General information
- Location: Arlington, Staten Island
- Coordinates: 40°38′01″N 74°09′58″W﻿ / ﻿40.6335°N 74.1661°W
- Line: North Shore Branch
- Platforms: 1 island platform
- Tracks: 2

History
- Opened: 1889–1890
- Closed: March 31, 1953; 73 years ago
- Former names: Arlington − South Avenue

Former services
| Preceding station | Staten Island Railway |  |  | Following station |
| Port Ivory Terminus |  | North Shore Branch |  | Harbor Road toward St. George |

Location

= Arlington station (Staten Island Railway) =

Former Staten Island Railway station

Arlington was a station on the abandoned North Shore Branch of the Staten Island Railway, in Staten Island, New York. Located in an open-cut 5.2 mi from the St. George Terminal, it had two tracks and one island platform. For a few years before its closure in 1953, it was the western (railroad direction south) terminus of the North Shore Line; before then, the terminus was the Port Ivory station to the west, though most trains terminated at Arlington. It was located in the Arlington and Mariners Harbor sections of Staten Island, near the Arlington Yard, under the South Avenue overpass, between Arlington Place and Brabant Street.

==History==
The station was put up at the South Avenue grade crossing in 1889–1890. This location was where trains were turned on their way back to Saint George. The name of the neighborhood Arlington was coined after the Baltimore and Ohio Railroad (B&O) purchased a farm at Old Place, on Staten Island's northwestern corner, which would become the Arlington freight yard. The B&O renamed the area Arlington. The station originally consisted of two wooden side platforms with a stationhouse at the east end of the St. George-bound platform and ramps to South Avenue. A wooden overpass to the side of the right-of-way was located at the west end. Non-electrified freight sidings were located on both sides of the station, with a switch to the northernmost track located in the center of the station. The station was closed on March 31, 1953, along with the rest of the North Shore Branch and the South Beach Branch.
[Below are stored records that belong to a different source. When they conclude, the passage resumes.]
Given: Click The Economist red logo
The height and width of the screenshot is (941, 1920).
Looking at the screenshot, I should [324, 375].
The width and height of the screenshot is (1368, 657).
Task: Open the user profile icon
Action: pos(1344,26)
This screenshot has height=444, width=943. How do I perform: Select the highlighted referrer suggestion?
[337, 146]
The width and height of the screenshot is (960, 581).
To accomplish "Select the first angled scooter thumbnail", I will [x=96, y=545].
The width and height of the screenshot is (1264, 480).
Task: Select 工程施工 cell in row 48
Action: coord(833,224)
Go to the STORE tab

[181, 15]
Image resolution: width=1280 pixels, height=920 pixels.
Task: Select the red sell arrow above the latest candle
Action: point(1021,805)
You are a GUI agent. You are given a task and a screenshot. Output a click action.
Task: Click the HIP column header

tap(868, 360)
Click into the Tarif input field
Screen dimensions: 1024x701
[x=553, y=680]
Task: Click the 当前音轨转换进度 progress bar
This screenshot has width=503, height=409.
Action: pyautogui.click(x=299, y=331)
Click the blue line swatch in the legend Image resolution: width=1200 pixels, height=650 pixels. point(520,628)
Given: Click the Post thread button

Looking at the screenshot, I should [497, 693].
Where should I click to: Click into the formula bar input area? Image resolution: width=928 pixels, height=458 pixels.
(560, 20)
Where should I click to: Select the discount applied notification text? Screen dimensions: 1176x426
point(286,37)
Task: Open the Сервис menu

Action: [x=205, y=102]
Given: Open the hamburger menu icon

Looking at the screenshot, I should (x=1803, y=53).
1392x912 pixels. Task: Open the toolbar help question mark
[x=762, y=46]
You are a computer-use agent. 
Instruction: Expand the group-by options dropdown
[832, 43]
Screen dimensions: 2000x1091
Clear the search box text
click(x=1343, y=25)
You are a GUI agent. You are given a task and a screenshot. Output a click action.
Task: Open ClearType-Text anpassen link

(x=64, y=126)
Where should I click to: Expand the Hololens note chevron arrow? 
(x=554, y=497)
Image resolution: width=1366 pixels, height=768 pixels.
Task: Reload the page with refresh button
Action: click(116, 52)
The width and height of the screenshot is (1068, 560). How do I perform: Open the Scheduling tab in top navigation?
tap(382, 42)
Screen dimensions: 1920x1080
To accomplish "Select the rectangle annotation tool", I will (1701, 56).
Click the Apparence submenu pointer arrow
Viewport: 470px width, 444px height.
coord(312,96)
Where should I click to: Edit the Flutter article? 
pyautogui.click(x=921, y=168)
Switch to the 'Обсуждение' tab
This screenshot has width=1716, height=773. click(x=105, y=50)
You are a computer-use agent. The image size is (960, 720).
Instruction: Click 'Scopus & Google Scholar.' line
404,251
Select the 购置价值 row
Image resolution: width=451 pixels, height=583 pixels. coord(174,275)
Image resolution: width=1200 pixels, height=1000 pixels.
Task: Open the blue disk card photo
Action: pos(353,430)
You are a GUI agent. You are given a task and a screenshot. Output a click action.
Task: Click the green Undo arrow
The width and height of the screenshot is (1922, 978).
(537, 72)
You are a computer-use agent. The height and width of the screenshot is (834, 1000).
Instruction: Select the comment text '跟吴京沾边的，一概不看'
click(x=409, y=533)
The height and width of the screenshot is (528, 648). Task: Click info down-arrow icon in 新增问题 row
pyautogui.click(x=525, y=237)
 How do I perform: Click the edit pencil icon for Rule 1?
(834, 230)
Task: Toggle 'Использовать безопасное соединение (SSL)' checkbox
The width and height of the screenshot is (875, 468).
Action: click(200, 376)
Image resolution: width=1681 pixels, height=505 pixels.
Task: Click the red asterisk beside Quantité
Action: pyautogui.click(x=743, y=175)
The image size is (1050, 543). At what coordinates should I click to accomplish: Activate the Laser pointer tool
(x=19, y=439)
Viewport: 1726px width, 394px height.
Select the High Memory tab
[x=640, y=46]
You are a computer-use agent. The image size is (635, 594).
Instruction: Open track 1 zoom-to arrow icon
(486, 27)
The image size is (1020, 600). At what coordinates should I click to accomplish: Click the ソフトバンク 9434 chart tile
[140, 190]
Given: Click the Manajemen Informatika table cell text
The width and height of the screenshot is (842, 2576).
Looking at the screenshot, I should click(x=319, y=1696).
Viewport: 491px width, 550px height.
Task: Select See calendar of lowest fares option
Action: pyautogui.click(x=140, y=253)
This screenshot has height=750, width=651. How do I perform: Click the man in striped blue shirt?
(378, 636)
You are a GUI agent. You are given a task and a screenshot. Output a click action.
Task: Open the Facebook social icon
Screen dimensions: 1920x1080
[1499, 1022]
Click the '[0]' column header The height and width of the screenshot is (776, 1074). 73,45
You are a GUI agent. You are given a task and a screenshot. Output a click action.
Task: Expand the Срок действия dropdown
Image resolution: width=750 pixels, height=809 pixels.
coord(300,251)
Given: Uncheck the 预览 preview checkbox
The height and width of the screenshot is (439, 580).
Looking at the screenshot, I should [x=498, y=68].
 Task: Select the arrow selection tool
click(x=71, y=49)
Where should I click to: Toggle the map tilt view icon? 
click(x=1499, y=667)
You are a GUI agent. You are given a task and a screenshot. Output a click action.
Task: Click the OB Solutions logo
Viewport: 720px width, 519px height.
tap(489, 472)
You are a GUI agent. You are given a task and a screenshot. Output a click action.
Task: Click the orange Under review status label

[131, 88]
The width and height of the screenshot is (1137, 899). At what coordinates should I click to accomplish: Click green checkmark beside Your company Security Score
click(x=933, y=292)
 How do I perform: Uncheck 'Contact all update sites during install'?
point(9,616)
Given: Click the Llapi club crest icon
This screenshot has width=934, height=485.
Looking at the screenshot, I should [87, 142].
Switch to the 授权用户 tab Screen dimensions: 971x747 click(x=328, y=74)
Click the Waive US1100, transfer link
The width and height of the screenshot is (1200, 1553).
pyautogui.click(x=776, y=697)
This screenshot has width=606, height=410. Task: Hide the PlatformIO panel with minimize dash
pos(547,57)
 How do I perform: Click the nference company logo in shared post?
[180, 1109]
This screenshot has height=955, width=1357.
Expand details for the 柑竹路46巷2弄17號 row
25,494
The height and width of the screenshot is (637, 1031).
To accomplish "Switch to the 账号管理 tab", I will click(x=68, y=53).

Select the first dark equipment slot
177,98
The station site is currently occupied by tail tracks for the reactivated Arlington freight yard, which began serving the Howland Hook Marine Terminal in 2005. Because of this, the former station was demolished. Arlington is one of the stations to be returned to operation under the proposals for reactivation of the North Shore branch for rapid transit, light rail, or bus rapid transit service. Any new service would require a physical separation from the current freight tracks. A new terminal station has been proposed south of the original site along South Avenue between Brabant Street and Continental Place, along with a second nearby station for a proposed West Shore service at Forest Avenue.